> **GIVEN ENTRIES**
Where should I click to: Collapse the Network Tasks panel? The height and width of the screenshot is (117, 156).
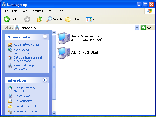click(45, 36)
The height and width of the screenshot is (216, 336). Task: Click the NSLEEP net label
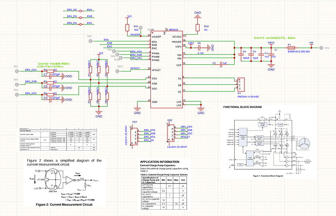coord(135,35)
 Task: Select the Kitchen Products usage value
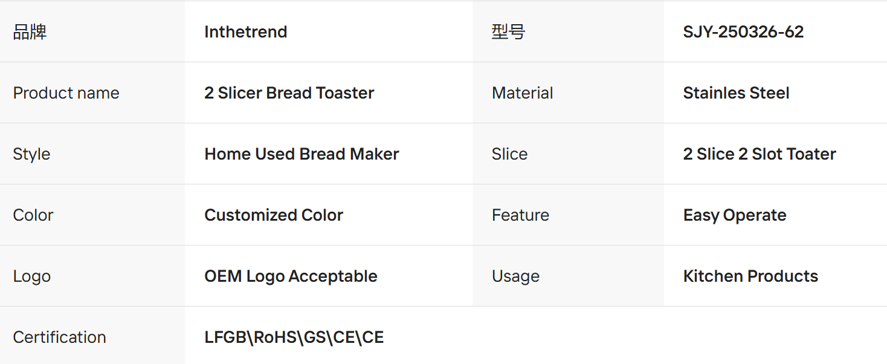pyautogui.click(x=750, y=276)
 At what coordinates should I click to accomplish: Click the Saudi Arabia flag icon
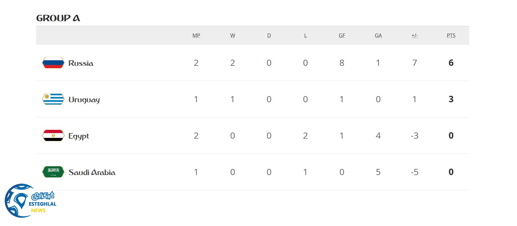pyautogui.click(x=53, y=172)
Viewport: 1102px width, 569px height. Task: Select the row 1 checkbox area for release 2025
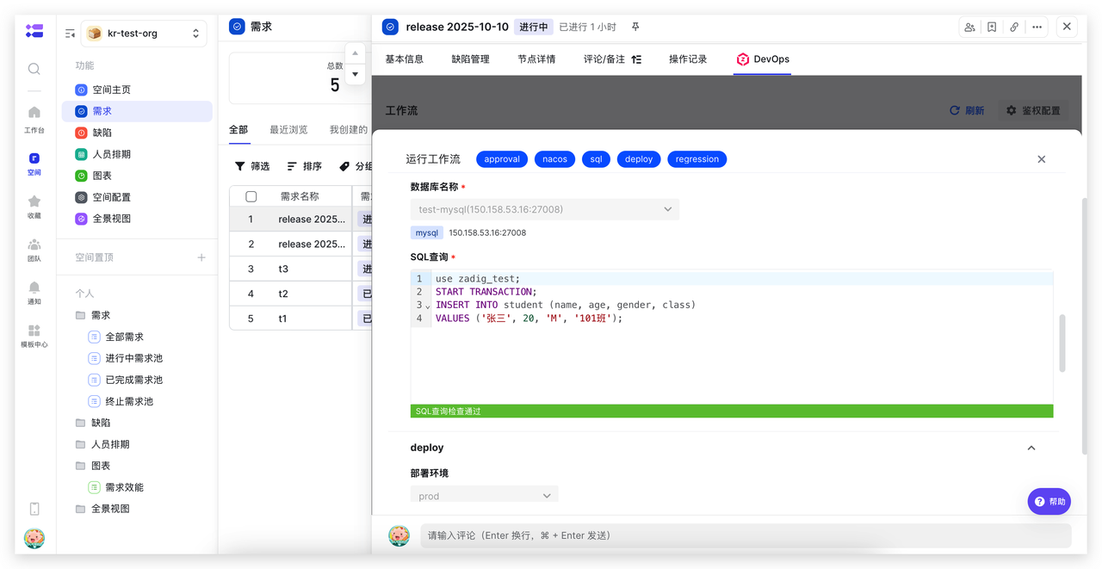coord(249,219)
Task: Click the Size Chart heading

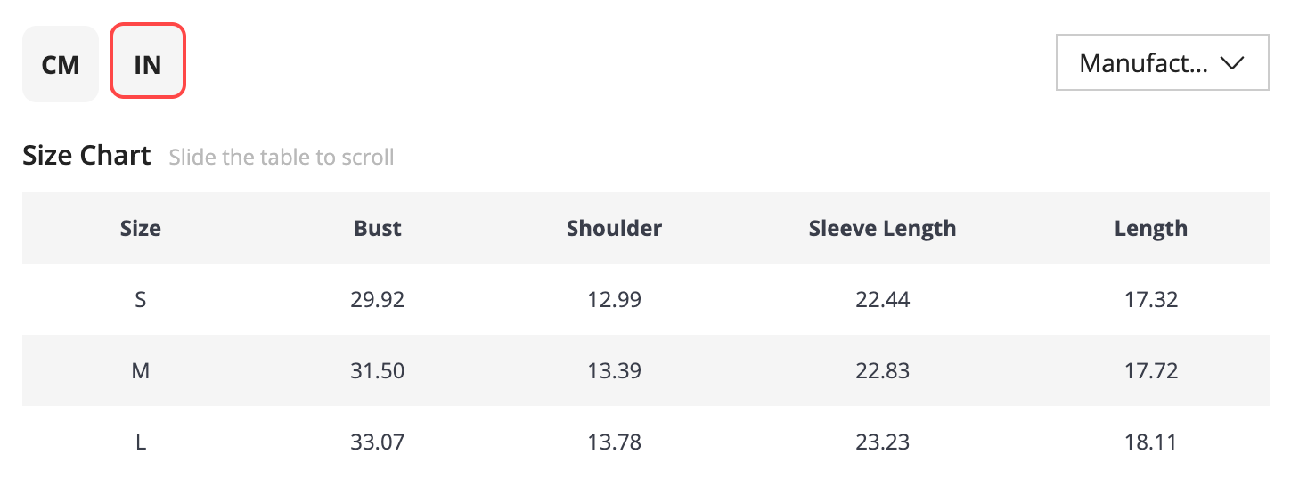Action: tap(86, 155)
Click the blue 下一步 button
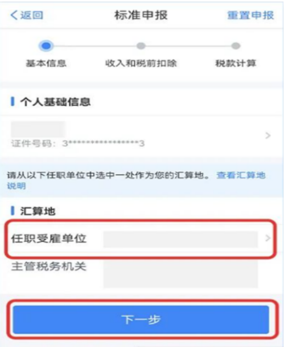The width and height of the screenshot is (284, 347). 141,319
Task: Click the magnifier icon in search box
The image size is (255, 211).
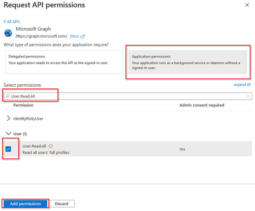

> **WORK ITEM**
An acceptable answer consists of the lines above from the one holding "Viewport: 1102px width, 569px" to the end of the data, repeated exactly and containing no pictures.

> **OUTPUT BELOW**
Viewport: 1102px width, 569px height. Task: Select the row 1 checkbox area for release 2025
coord(249,219)
Task: Click the Size Chart heading

Action: tap(86, 155)
Click the blue 下一步 button
The width and height of the screenshot is (284, 347). 141,319
Task: Click the magnifier icon in search box
The image size is (255, 211).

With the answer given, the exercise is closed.